→ **Task to complete**
For this listing, reproduce the line with "Send email to contact via envelope icon", the line with "You are a computer-use", and the lines between, exactly as they stand. Leave out pictures and all other lines.

→ **Entries supplied**
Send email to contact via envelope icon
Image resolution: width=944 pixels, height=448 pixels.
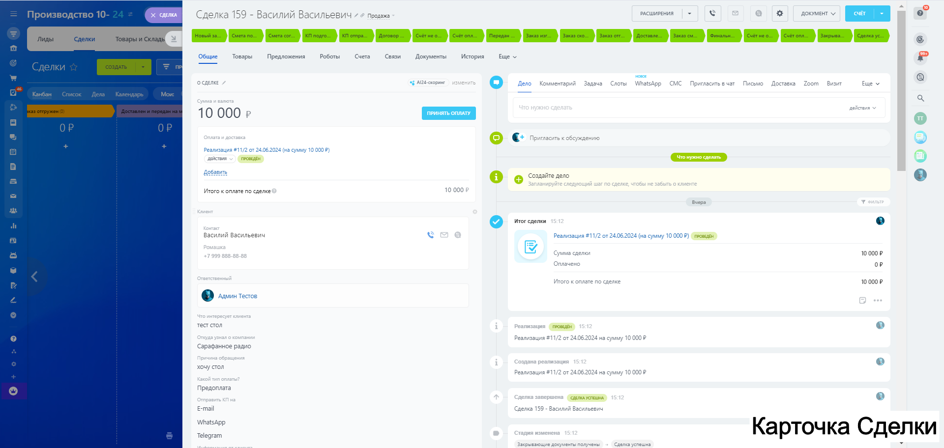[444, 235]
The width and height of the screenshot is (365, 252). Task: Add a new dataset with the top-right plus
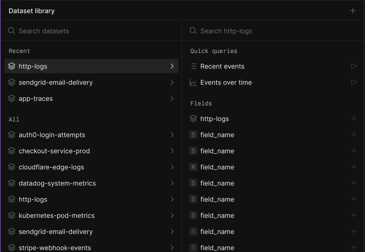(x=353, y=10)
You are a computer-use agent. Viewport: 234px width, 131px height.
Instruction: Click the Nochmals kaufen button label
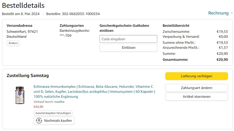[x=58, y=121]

...

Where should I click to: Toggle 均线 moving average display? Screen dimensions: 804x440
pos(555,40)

→ **Solution below**
Send email to contact via envelope icon
Image resolution: width=944 pixels, height=448 pixels.
[444, 235]
The width and height of the screenshot is (365, 252). Task: Add a new dataset with the top-right plus
(x=353, y=10)
You are a computer-use agent. Viewport: 234px width, 131px height.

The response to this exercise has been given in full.